** WHAT THE EXERCISE ASKS **
Exclude images and print all the records verbatim.

[Records excerpted from a collection]
----

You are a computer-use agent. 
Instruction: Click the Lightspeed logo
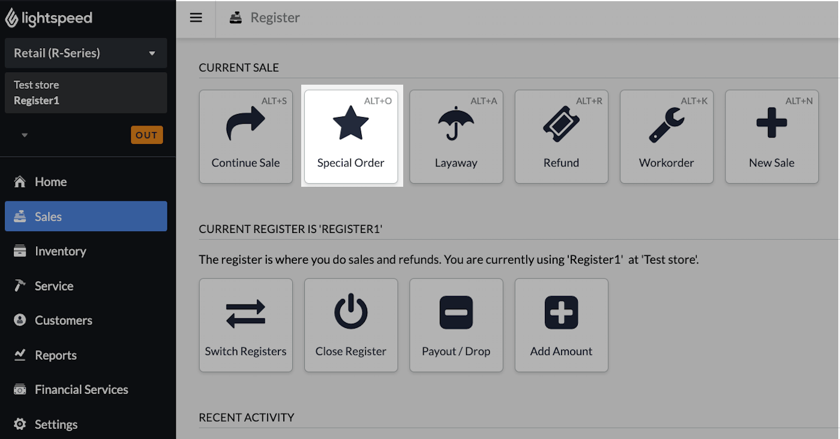(49, 18)
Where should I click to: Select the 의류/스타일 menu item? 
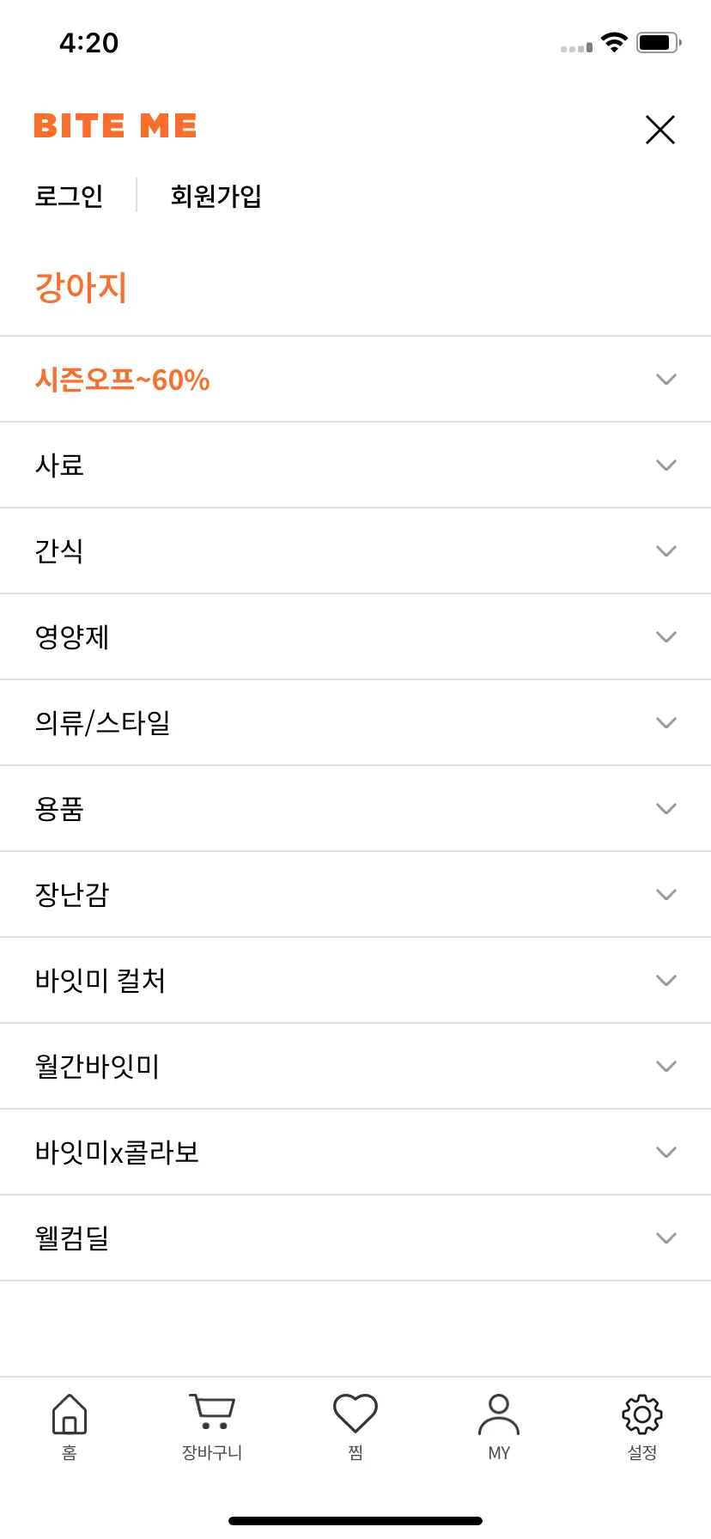356,722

----

** SOLUTION TO THIS PROBLEM **
You are a computer-use agent. 
Instruction: Click the Lightspeed logo
(49, 18)
Where should I click to: Select the 의류/스타일 menu item? 
356,722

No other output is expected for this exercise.